Records supplied:
+ + + + + + +
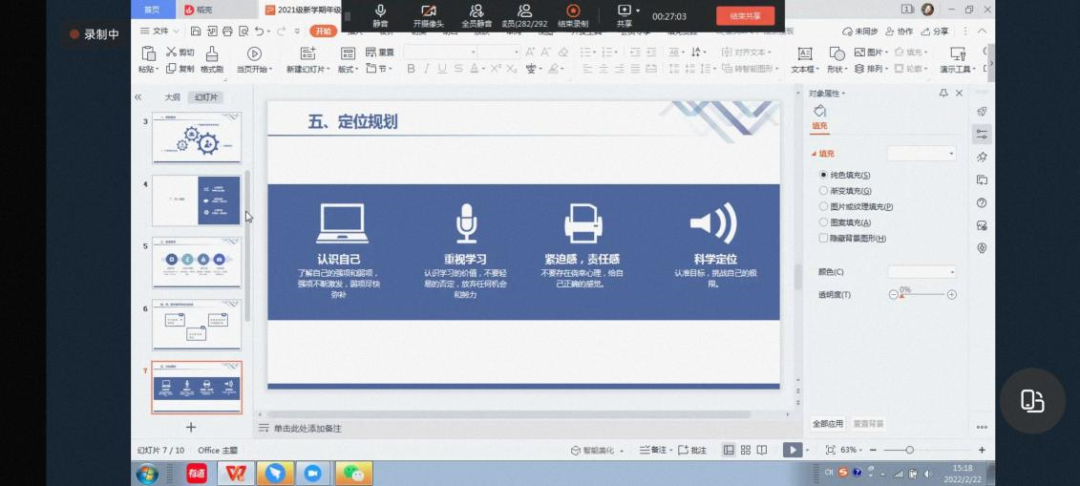Turn on camera in meeting toolbar
The height and width of the screenshot is (486, 1080).
click(x=426, y=14)
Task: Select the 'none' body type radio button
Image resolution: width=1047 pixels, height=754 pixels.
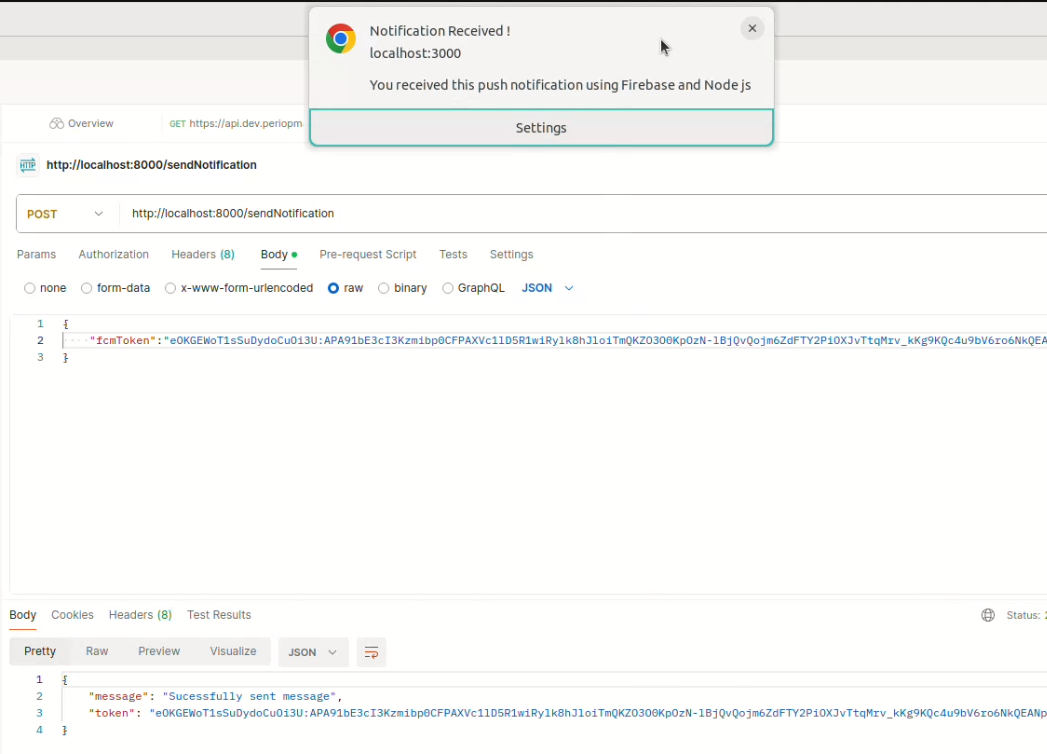Action: 30,288
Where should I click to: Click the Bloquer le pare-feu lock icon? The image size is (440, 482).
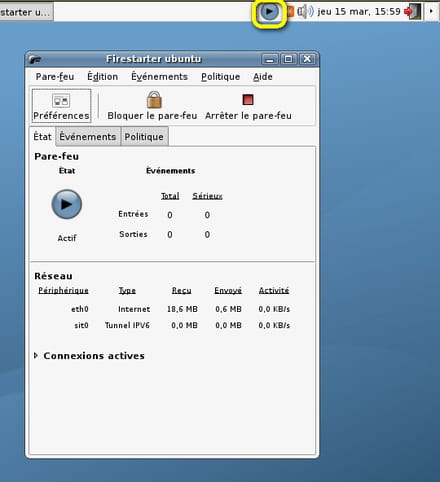click(154, 100)
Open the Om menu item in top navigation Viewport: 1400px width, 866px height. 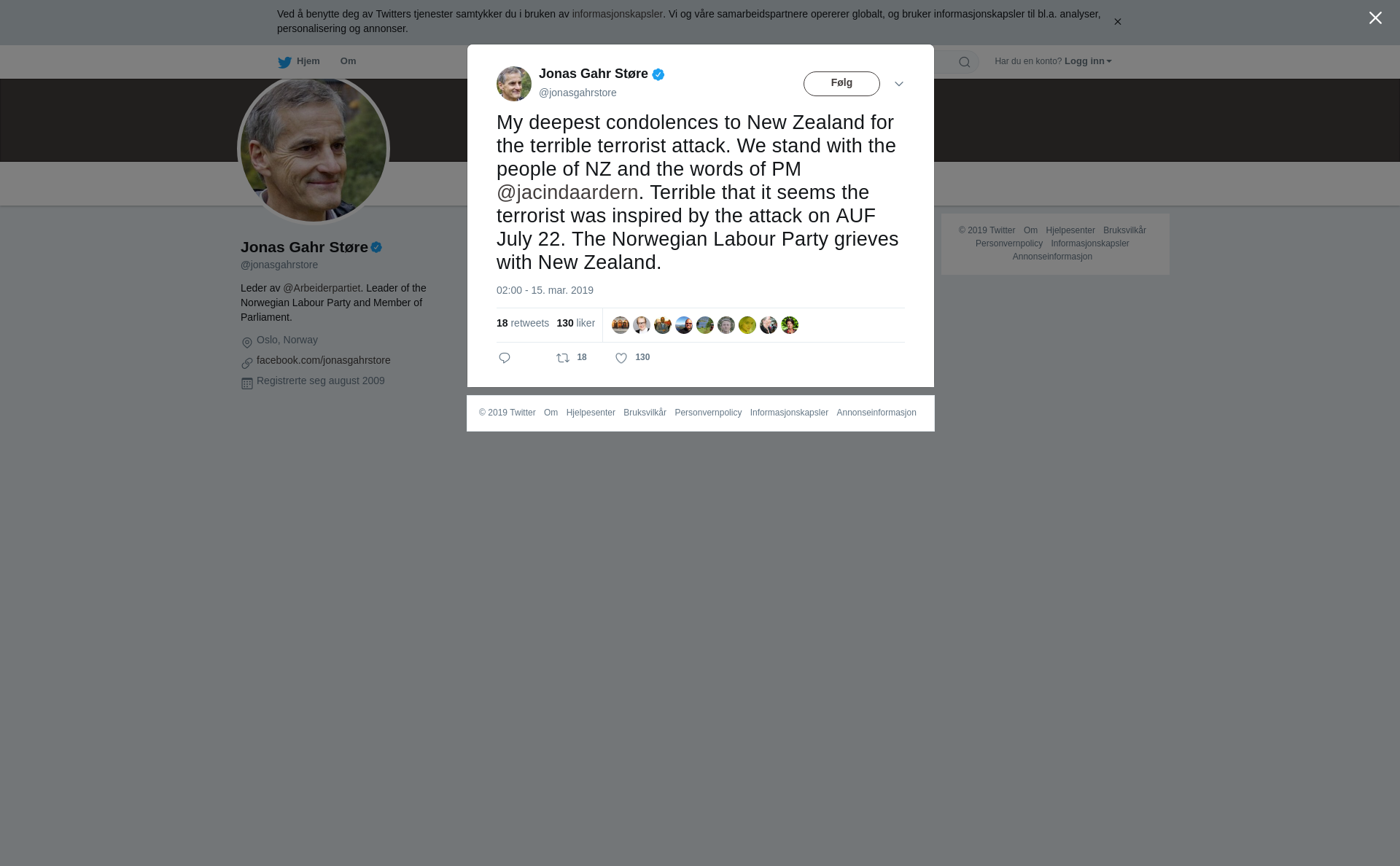pyautogui.click(x=348, y=61)
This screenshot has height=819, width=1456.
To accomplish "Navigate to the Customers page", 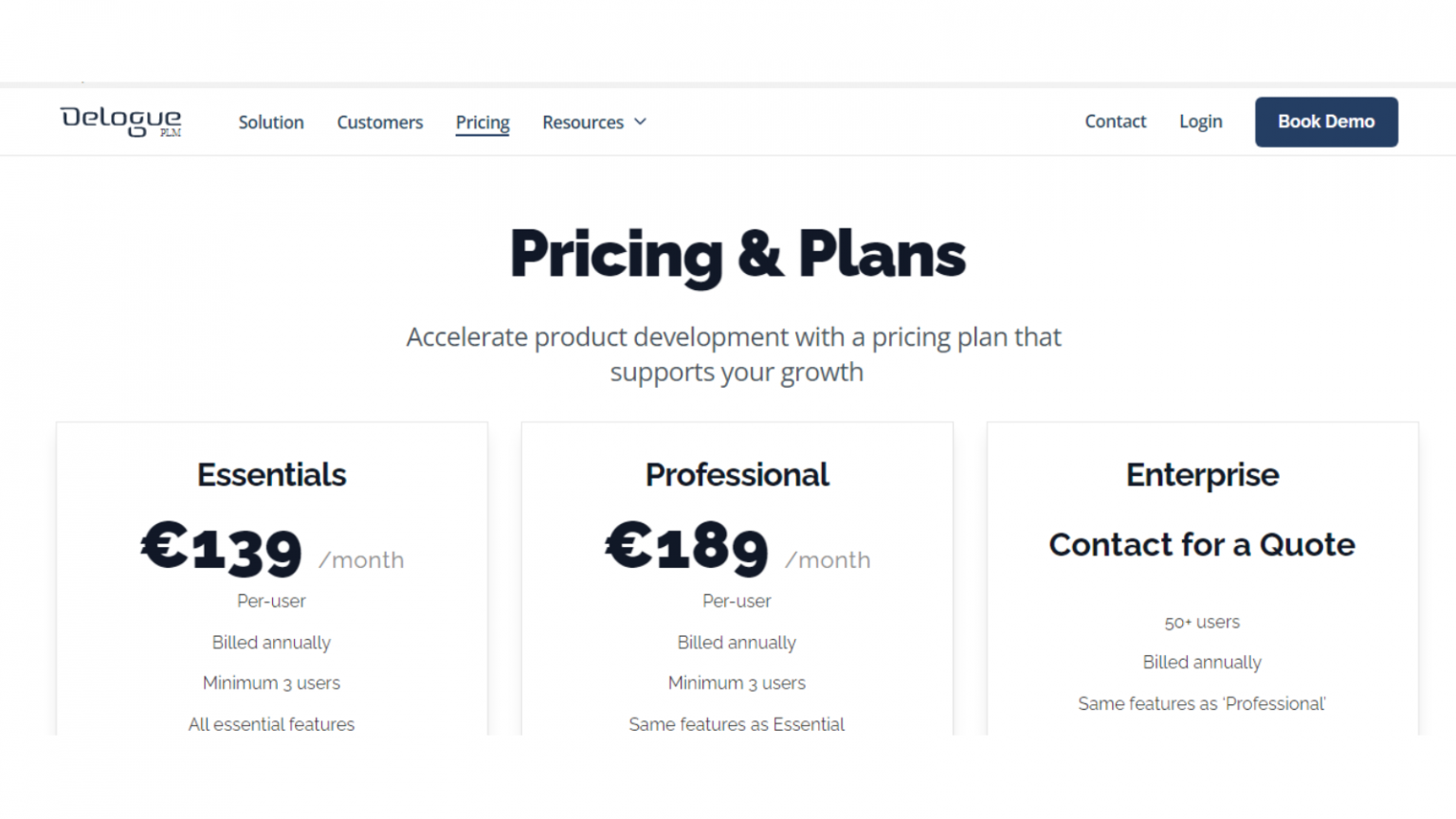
+ + + + + + +
Exercise requirements:
Please swap "Customers" for "Orders" in the entries starting at the line "This screenshot has height=819, width=1456." and ending with the last of the entries, and give back only those lines with nothing else changed and the pictures left out.

Solution to this task:
This screenshot has height=819, width=1456.
To accomplish "Navigate to the Orders page", 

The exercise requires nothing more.